**To do**
The required answer is a copy of each line in the entries below that includes "label".

-- -- --

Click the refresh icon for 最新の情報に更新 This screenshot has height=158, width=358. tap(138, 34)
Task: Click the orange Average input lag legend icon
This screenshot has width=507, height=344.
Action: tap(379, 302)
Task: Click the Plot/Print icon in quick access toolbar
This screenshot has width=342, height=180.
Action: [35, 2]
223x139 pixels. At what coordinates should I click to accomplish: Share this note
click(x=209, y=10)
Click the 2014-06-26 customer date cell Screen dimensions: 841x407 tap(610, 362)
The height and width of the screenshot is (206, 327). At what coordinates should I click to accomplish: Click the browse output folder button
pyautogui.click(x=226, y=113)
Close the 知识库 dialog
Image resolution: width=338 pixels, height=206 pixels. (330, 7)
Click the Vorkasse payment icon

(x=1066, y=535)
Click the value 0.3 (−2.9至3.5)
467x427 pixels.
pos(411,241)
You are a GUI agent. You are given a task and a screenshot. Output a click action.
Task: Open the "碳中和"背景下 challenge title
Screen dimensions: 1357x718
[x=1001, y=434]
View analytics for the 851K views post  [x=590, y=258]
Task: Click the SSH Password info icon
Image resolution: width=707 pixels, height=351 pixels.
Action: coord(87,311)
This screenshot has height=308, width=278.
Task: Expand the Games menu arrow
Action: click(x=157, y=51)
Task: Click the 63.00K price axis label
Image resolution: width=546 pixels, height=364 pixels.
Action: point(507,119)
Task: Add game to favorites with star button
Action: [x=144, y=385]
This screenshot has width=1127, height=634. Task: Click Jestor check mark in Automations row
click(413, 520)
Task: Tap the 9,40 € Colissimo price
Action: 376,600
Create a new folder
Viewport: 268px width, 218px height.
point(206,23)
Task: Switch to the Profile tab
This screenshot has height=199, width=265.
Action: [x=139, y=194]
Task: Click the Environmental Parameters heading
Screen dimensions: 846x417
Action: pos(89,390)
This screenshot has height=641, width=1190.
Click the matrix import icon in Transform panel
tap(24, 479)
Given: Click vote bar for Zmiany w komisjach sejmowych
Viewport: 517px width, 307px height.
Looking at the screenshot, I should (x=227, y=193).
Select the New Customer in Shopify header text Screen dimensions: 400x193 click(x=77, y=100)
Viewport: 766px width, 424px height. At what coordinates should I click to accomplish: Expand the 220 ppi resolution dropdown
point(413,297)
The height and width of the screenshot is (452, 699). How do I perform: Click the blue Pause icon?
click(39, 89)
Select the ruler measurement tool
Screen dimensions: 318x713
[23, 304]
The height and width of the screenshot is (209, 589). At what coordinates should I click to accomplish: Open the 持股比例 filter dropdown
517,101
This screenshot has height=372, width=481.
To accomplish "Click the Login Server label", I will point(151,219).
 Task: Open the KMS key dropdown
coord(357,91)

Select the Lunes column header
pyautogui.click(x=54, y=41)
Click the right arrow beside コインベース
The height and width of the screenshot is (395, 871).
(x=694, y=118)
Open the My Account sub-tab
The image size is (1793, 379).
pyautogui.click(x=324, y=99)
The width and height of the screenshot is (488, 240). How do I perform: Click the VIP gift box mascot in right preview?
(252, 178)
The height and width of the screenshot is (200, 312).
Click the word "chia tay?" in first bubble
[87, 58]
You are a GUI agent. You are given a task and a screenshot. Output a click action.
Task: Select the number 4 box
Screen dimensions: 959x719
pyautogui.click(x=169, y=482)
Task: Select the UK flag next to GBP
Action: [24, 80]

-- -- --

**Problem solution**
Task: Click the 63.00K price axis label
To accomplish "Click the Login Server label", I will point(151,219).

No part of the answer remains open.